The presumed target consumer of every camera is dominated by people who couldn't care less about 3 or more stop shadow lifting. Only the DR "enthusiasts" who dominate forums such as this one care. Real photographers who take real pictures and know how to set the exposure are the target consumer and it is time for them to dictate the conversation about what is and what is not important in a new camera.


----------



## sanj (Feb 24, 2018)

Talys said:


> ritholtz said:
> 
> 
> > Once we step out of dpr, dxo, rumors, miranda and other internet forums into real world of making pics, there are lot of things going in favor of Canon i.e., EF mount, lens, quality control, color science, service, nice cameras, market share, focus on all spectrum of users and duel pixel focus. Of course then incredibly fortunate competition and add to the shrinking market dynamics.
> ...



Clap clap.


----------



## EduPortas (Feb 24, 2018)

Finally 4K becomes a consumer feature. There's no going back.

The real question becomes this: when did we get decent 1080p? With the Canon C100 and superior cinema models?

Honest question.

I can't see a consumer priced and spec'd mirrorless cam producing better video than Canon's really
expensive cine cams, even if most of them do not feature 4K. Canon's own C100 Mark II does not record in 4K, for example.


----------



## mistaspeedy (Feb 24, 2018)

If the C100 mark II was ever dead and obsolete, it is now. Especially for the massive price they ask for, and what it delivers in return.

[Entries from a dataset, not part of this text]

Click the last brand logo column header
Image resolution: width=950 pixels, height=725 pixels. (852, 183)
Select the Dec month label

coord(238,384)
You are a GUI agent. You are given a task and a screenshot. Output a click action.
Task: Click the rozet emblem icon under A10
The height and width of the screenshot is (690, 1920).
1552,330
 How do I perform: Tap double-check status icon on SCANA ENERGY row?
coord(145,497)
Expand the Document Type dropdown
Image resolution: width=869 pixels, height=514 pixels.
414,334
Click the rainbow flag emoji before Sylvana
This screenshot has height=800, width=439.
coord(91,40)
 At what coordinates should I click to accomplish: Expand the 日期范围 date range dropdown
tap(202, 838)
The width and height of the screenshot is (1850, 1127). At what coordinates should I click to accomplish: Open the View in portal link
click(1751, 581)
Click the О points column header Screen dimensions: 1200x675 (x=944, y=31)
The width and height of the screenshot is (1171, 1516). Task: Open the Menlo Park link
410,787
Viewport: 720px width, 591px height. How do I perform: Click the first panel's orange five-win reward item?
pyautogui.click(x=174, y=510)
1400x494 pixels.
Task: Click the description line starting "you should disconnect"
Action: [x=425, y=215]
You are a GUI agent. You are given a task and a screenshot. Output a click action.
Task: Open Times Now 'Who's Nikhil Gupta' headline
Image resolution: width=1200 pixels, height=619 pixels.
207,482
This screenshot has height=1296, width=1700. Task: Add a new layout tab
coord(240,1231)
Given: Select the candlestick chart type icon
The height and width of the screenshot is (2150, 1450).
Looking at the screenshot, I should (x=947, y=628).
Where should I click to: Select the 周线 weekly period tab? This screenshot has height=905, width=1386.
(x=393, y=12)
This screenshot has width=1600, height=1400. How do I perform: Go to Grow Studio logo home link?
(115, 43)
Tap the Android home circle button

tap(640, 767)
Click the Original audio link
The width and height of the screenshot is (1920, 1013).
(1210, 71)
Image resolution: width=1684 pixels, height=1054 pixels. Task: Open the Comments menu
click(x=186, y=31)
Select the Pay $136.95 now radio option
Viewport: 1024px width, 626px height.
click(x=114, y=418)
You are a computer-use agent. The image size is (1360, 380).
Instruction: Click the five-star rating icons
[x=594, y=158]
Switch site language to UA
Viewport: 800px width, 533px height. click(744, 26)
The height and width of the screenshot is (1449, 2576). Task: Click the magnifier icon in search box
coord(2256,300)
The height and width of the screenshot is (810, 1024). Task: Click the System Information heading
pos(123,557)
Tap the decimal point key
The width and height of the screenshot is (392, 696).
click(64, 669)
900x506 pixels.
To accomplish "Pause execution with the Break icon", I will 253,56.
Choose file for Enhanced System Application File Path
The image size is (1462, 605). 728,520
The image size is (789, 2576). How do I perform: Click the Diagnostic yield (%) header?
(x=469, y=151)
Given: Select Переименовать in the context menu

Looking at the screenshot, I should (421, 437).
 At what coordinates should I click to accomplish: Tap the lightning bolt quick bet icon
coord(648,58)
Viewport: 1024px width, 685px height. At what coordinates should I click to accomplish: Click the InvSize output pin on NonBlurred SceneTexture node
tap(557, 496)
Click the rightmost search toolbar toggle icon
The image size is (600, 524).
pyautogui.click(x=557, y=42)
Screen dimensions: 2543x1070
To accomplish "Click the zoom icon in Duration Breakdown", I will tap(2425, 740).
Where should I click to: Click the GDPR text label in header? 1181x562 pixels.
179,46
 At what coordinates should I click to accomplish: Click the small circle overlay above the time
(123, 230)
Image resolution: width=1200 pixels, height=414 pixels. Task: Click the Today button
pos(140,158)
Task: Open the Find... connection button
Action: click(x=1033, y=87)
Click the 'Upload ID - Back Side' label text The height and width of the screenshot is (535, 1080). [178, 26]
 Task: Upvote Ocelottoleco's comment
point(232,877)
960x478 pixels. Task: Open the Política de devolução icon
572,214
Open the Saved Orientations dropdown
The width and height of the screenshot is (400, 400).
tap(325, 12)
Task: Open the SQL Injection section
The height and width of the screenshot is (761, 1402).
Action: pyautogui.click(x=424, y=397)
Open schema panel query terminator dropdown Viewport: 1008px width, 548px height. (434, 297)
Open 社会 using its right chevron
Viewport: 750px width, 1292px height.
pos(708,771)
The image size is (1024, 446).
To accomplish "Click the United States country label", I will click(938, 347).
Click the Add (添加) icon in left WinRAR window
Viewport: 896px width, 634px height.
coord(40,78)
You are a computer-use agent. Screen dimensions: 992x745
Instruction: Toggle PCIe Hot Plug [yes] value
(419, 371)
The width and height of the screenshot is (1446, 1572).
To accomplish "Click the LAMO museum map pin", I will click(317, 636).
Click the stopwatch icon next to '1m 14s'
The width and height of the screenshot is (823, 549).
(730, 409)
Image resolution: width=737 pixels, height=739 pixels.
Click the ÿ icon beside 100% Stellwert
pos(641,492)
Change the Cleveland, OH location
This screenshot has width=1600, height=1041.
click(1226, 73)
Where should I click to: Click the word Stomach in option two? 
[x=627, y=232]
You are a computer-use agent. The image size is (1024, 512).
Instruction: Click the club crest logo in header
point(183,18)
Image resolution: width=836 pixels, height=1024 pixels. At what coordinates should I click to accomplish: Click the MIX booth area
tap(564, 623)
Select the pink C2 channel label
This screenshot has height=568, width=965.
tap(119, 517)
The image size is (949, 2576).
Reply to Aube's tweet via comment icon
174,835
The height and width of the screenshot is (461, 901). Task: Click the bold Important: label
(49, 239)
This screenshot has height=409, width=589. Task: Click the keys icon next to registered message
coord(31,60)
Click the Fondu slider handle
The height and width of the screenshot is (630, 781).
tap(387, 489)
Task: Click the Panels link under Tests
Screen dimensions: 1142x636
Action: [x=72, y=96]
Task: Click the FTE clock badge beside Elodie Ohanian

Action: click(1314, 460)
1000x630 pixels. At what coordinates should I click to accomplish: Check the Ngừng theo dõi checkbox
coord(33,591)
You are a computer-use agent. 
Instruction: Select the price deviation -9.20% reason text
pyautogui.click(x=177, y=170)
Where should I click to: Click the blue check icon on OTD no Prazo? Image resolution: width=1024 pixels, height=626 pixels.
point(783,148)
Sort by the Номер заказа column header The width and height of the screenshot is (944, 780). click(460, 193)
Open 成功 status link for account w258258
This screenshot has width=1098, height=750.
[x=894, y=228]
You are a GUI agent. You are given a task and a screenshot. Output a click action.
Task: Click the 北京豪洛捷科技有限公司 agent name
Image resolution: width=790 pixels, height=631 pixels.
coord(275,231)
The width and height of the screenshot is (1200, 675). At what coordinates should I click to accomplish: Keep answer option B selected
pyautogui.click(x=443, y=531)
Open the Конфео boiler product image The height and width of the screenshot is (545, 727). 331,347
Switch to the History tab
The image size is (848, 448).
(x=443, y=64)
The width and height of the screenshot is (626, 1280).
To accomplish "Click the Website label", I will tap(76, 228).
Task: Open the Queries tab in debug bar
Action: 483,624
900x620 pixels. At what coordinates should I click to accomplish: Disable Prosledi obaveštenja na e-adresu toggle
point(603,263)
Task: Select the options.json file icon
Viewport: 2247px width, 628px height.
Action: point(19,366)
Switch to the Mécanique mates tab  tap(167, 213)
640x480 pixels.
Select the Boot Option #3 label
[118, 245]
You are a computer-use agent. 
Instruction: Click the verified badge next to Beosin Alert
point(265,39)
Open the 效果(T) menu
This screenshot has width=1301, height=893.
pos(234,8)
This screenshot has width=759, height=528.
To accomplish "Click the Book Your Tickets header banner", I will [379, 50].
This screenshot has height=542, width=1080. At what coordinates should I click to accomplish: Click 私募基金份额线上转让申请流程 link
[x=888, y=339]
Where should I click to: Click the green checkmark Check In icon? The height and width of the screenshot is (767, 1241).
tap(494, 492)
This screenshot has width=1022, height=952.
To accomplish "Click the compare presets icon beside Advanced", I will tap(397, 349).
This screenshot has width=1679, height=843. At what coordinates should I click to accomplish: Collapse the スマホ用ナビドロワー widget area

Maybe they can slash $1500-$2000 off the price tag to make it more relevant. For those who do not want a 4K workflow slowing them down, and just want to deliver decent 1080p.


----------



## Sharlin (Feb 24, 2018)

mistaspeedy said:


> If the C100 mark II was ever dead and obsolete, it is now. Especially for the massive price they ask for, and what it delivers in return.
> 
> Maybe they can slash $1500-$2000 off the price tag to make it more relevant. For those who do not want a 4K workflow slowing them down, and just want to deliver decent 1080p.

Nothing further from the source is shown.